Intervista a Arturo Bedogni su “Stampa Reggiana”

L’imprenditore del mese – Arturo Bedogni, Presidente di Bear Plast srl di Reggio Emilia

“Serve ridurre l’Irap per consentire alle imprese di reagire alla crisi”.

Una proposta per il premier Monti: tetto massimo al 50%

di Ercole Spallanzani

Arturo Bedogni, Presidente di Bear Plast srl di Reggio Emilia (azienda attiva nel settore dello stampaggio materie plastiche per conto terzi), è da anni impegnato in prima persona per sensibilizzare l’opinione pubblica e la classe politica sul problema del carico fiscale che opprime le piccole e medie imprese limitandone la competitività e, in questo grave momento congiunturale, la stessa sopravvivenza e capacità di reagire alla crisi.

In particolare l’attenzione di Bedogni si è concentrata sull’Irap: l’imposta regionale sulle attività produttive.

Studi effettuati da Confapi pmi Reggio Emilia – l’associazione di categoria a cui la sua azienda è associata da 20 anni – hanno dimostrato arriva a incidere sugli utili ante-imposta in media del 57%, ma raggiunge in diversi casi anche picchi del 90%.

L’imprenditore spiega: Il neo premier Mario Monti è il destinatario della lettera che sto preparando, affinché inserisca tra le priorità della sua azione e del suo mandato una revisione urgente dell’impianto dell’Irap. Inoltre ho appreso da articoli di stampa che il Ministero dell’Economia, dicastero che Monti ha mantenuto da interim, sta per mettere online il nuovo sito in cui sarà inserita una sezione per le segnalazioni delle piccole e medie industrie e anche lì farò sentire la mia voce.

Sono anni che lei combatte questa battaglia:
E’ dalla fine degli anni ’90, quando era Ministro delle Finanze Vincenzo Visco, che impugno carta e penna e sottolineo il problema alle istituzioni competenti. Da Eugenio Scalfari di Repubblica, all’ex presidente reggiano Romano Prodi, passando per Fassino, Rutelli e molti altri: a tutti sottopongo la questione, portando dati concreti e proposte altrettanto concrete, ma nulla. Tutti dicono di capire la gravità della questione, ma non apportano correttivi. Mi auguro che stavolta, grazie ad un governo tecnico, sia possibile fare qualcosa finalmente.

In termini di perdita di competitività quali sono gli aspetti che limita fortemente?

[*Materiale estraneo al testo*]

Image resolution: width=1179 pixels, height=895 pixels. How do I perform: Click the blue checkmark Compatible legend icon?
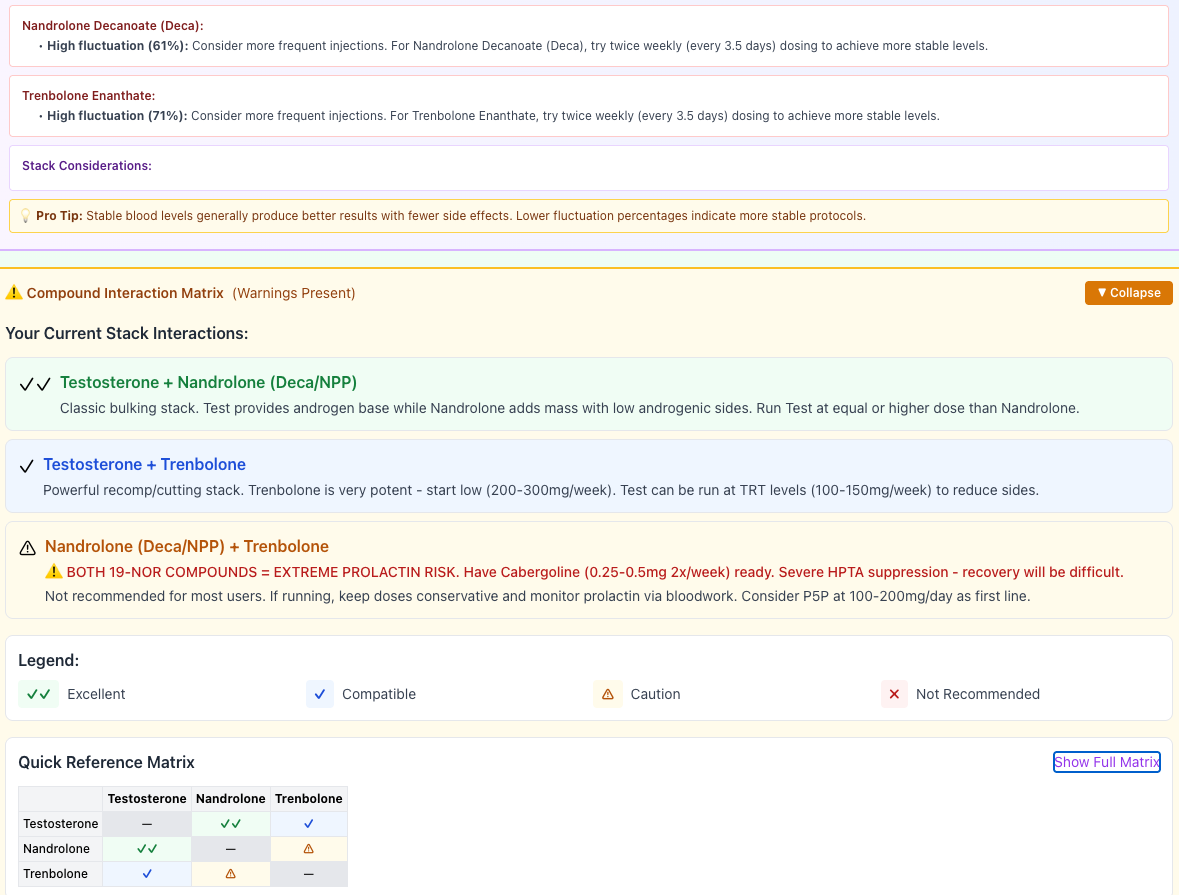[319, 694]
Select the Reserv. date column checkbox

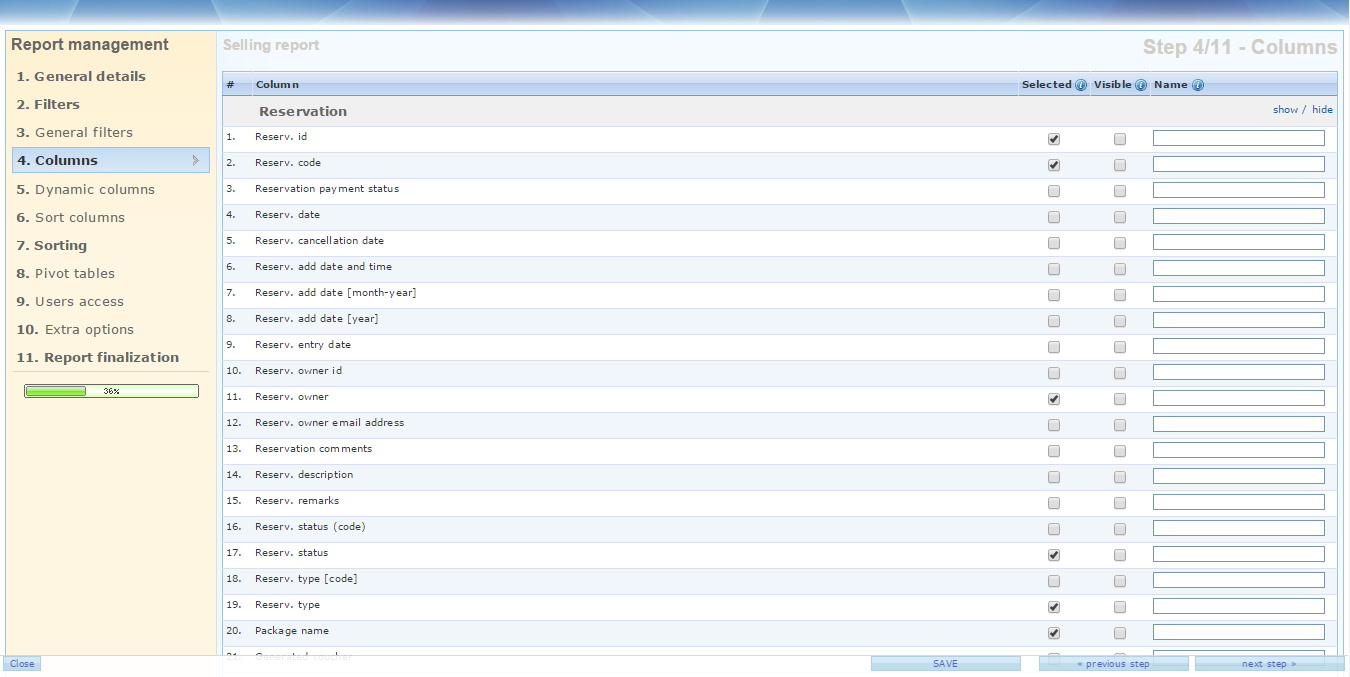(x=1054, y=217)
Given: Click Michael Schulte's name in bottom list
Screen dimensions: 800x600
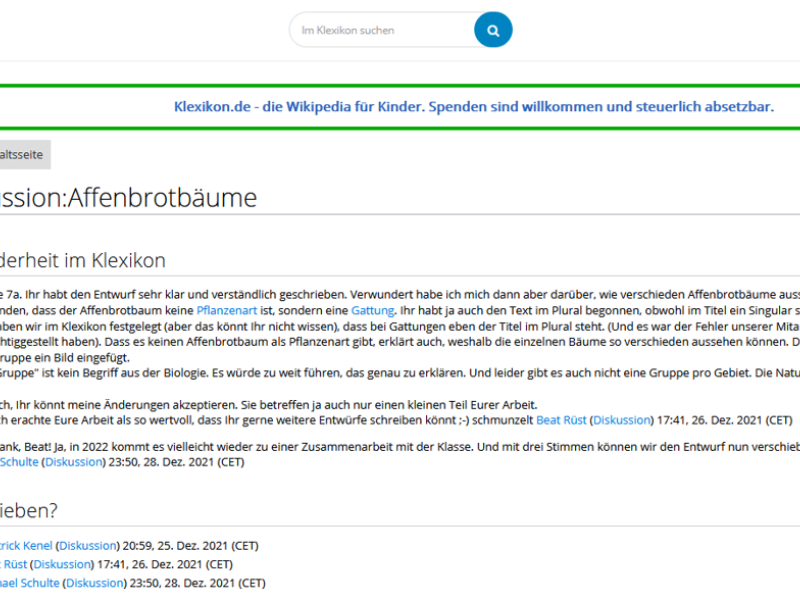Looking at the screenshot, I should point(28,582).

Erodendo le risorse disponibili l’Irap limita fortemente la possibilità di garantire nuova occupazione, soprattutto giovanile, un tema estremamente sentito in questa fase economica che vede il tasso di disoccupazione e degli ammortizzatori sociali come un’emergenza. Meno fondi, meno investimenti: è inevitabile. E questo incide anche sugli adeguamenti alle normative sulla per sicurezza e sull’innovazione di prodotto e di processo.

L’Irap inoltre ha un’incidenza diversa a seconda della dimensione delle imprese.

E’ un dato di fatto che le pmi soffrano maggiormente del carico fiscale rispetto alle grandi imprese e comunque ci sono disparità tali tra le imprese che non sono tollerabili, così si va ad incentivare il sommerso, una piaga sociale che colpisce tutti indistintamente levando risorse ai servizi di cui tutti i cittadini usufruiscono.

Cosa ha intenzione di proporre a Monti?

Premetto: i tagli alla spesa pubblica vanno bene, ma bisogna lavorare anche al volano dello sviluppo. Motivo per cui faccio quella che per qualcuno potrebbe essere una provocazione: un tetto massimo per l’Irap al 50%.